Des dizaines de partisans d'Eugene Terre'Blanche, l'extrémiste sud-africain tué samedi, convergeaient dimanche autour de la ferme de l'ancien champion de la suprématie blanche, criant leur peur et leur colère.

Devant le portail bloqué par la police, quelqu'un a drapé un drapeau aux quatre couleurs de l'ancienne République Boer. Certains déposent des gerbes de fleurs, d'autres prient, en larmes. Tous les visages sont blancs.

Mais c'est la colère qui domine. Le meurtre, qui serait dû à une dispute pour des salaires non payés avec des employés de l'exploitation, a ravivé la crainte omniprésente d'un massacre des fermiers blancs.

«Vous voyez comment c'est, ici!», lance aux journalistes un des partisans du fondateur du Mouvement de résistance afrikaner (AWB), groupuscule militant pour la suprématie blanche qui s'est opposé à coup d'attentats et d'attaques à l'avènement de la démocratie multiraciale au début des années 1990.

«Ils tuent nos fermiers», affirme l'un d'eux, refusant d'être nommé par crainte de «représailles». «Tuer un vieil homme, comme ça, dans son sommeil, il n'y a pas de quoi être fier», ajoute-t-il.

Eugene Terre'Blanche, 69 ans, a été retrouvé battu à mort. Son corps gisait dans son lit.

La violence est élevée dans les exploitations agricoles d'Afrique du Sud, toujours pour l'essentiel entre les mains des fermiers blancs 16 ans après la fin de l'apartheid.

Près de 1250 personnes ont été tuées entre 1997 et 2007 dans ces terres isolées, où le propriétaire continue souvent d'habiter le bâtiment principal tandis que les ouvriers agricoles se contentent de baraques sans électricité.

«Nous ne sommes pas des racistes. Nous pensons simplement que chacun doit rester avec ceux de sa race», affirme le «commandant» de l'AWB Pieter Steyn, arborant un T-shirt «100% Boer» (fermier en Afrikaans, la langue des descendants des premiers colons néerlandais et huguenots).

Autour de lui, plusieurs portent des armes, ostensiblement.
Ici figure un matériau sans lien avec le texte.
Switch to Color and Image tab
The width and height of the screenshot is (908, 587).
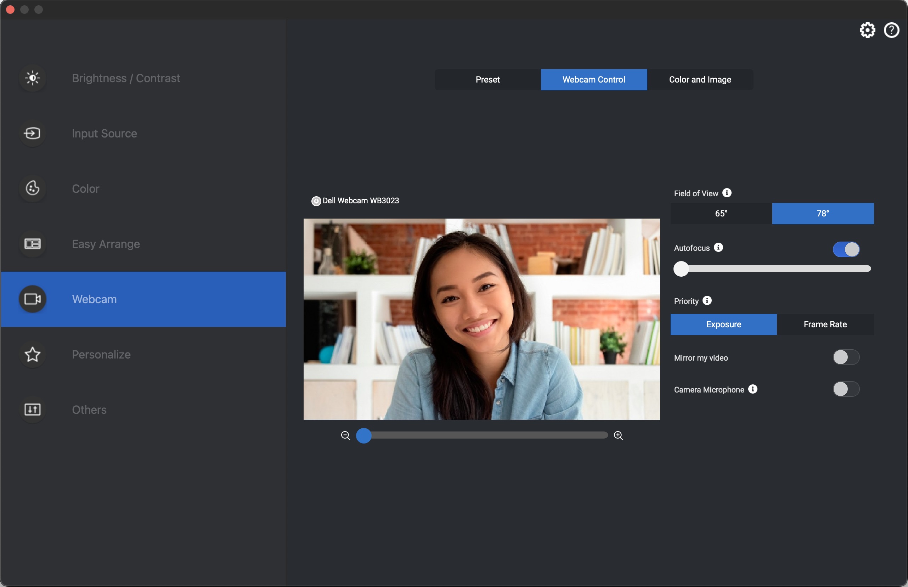[x=700, y=79]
Un vieil homme embrasse son pistolet, qu'il vient de récupérer en sortant d'une conférence de presse du ministre de la Police Nathi Mthethwa.

Ce dernier a rendu visite dimanche à la famille de Terre'Blanche, avant d'appeler les Sud-Africains de toutes races à «ne pas attiser les flammes de la violence».

«Il (le ministre) dit qu'il combat les criminels, tout le monde dit qu'ils combattent les criminels, mais personne ne fait rien», affirme le fermier Pieter Hanekom, qui a lui aussi assisté à la conférence.

«Tuez Malema!», hurle un homme en passant. Julius Malema, c'est le président de la Ligue de la Jeunesse du parti au pouvoir depuis 1994, le Congrès national africain (ANC). Cet habitué des formules sans nuances a déclenché une nouvelle polémique ces dernières semaines, en entonnant une ancienne chanson de la lutte contre l'apartheid, dont le refrain appelle à «tuer le Boer».

«Les partisans de l'AWB vivent dans une peur permanente», remarque le chercheur Emile Coetzee, de l'Université de Johannesburg, venu se rendre compte de l'atmosphère à Ventersdorp.

Le meurtre «a réveillé de vieux spectres», dit ce spécialiste de l'extrême droite. «Les gens se mettent dans la tête que se sont des Noirs qui ont agi à cause de cette chanson».